§ **WORK ORDER**
Beginning with the line where "Click the copy" appears, set down each line exactly until the records below end, and omit the pictures.

──────── DATA LISTING

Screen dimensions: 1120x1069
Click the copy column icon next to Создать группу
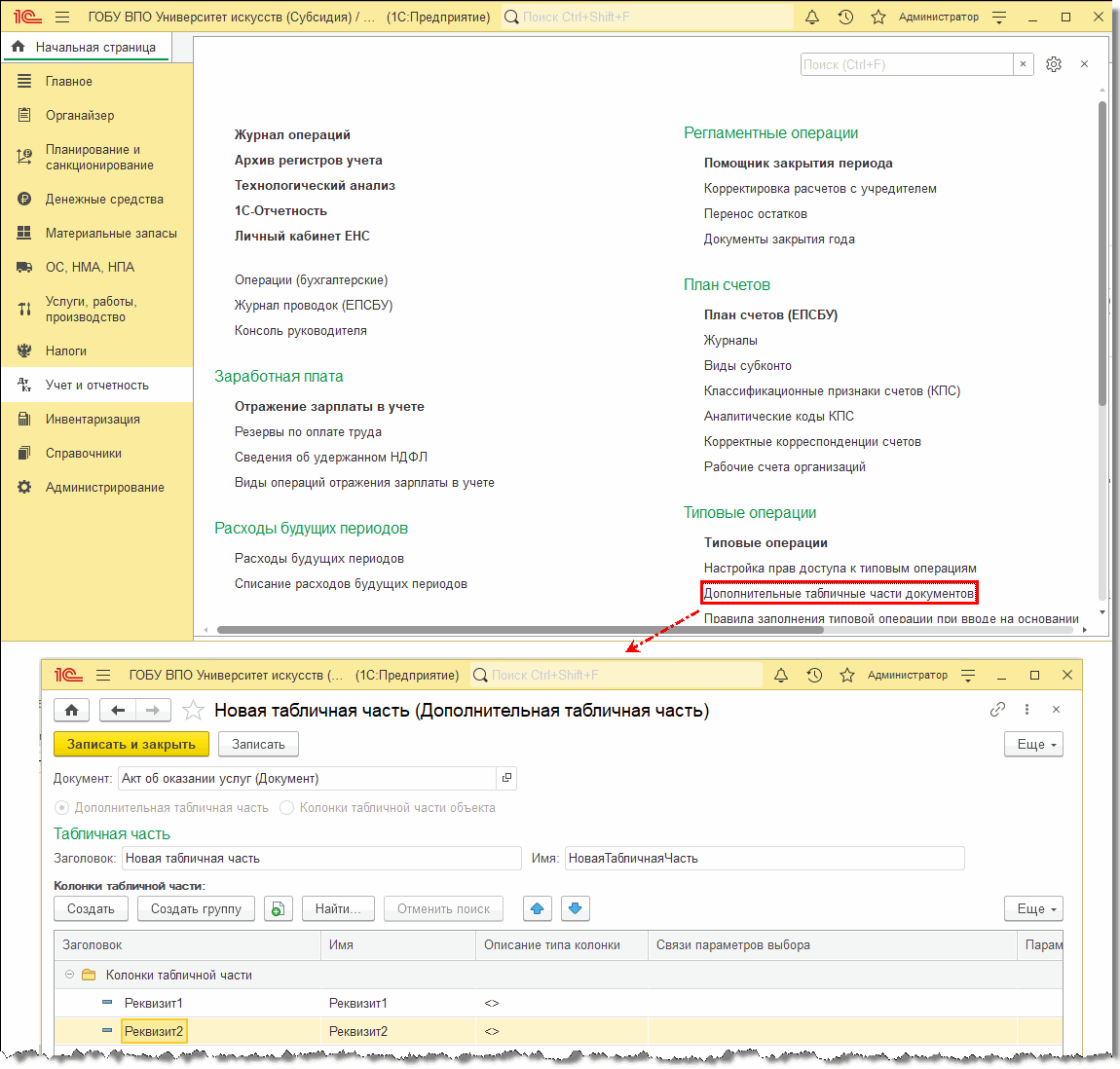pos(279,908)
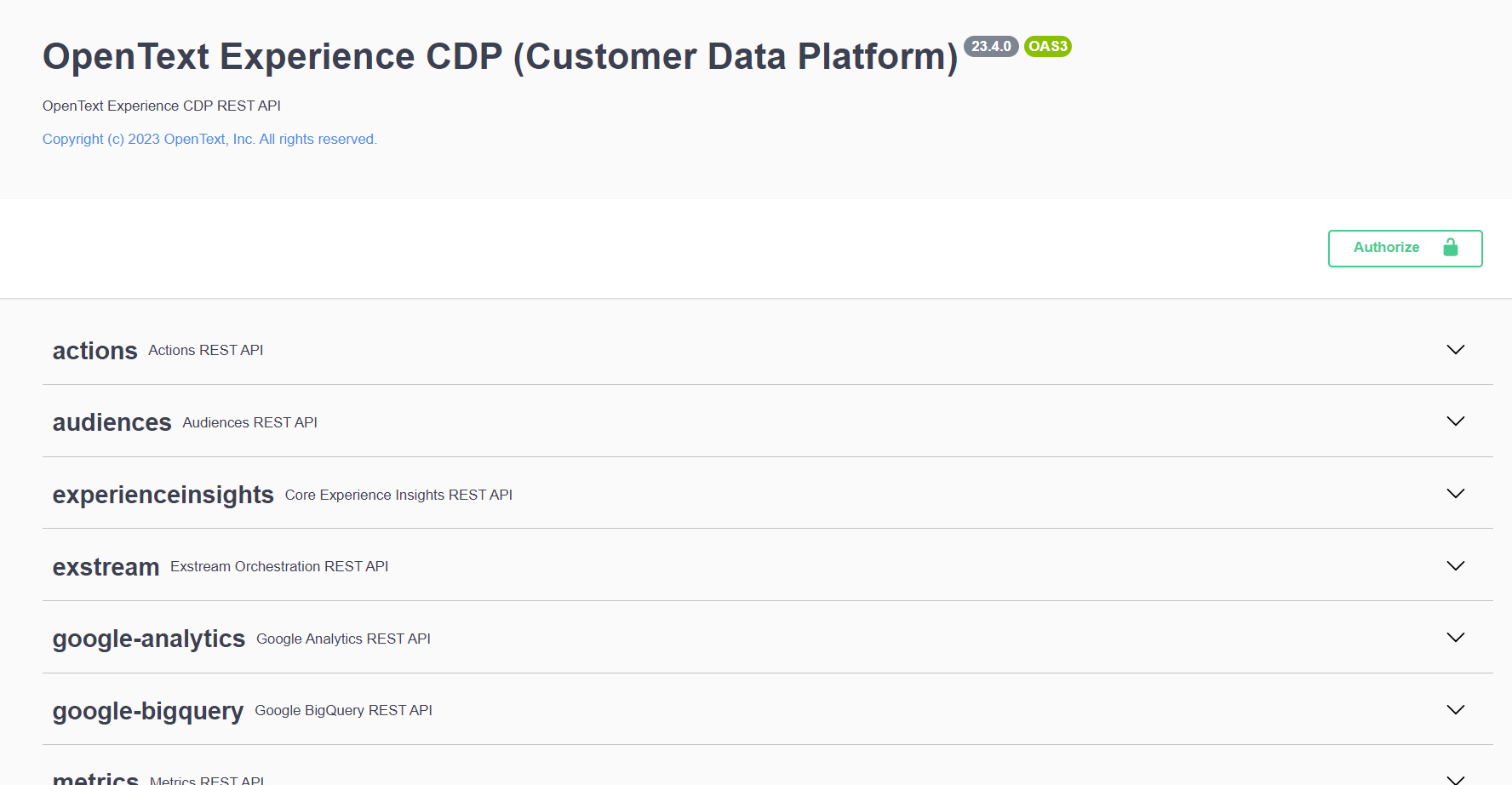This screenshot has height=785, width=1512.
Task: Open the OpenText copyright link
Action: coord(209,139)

────────────────

§ **RESPONSE**
Click the copy column icon next to Создать группу
pos(279,908)
This screenshot has height=785, width=1512.
Task: Open the OpenText copyright link
Action: coord(209,139)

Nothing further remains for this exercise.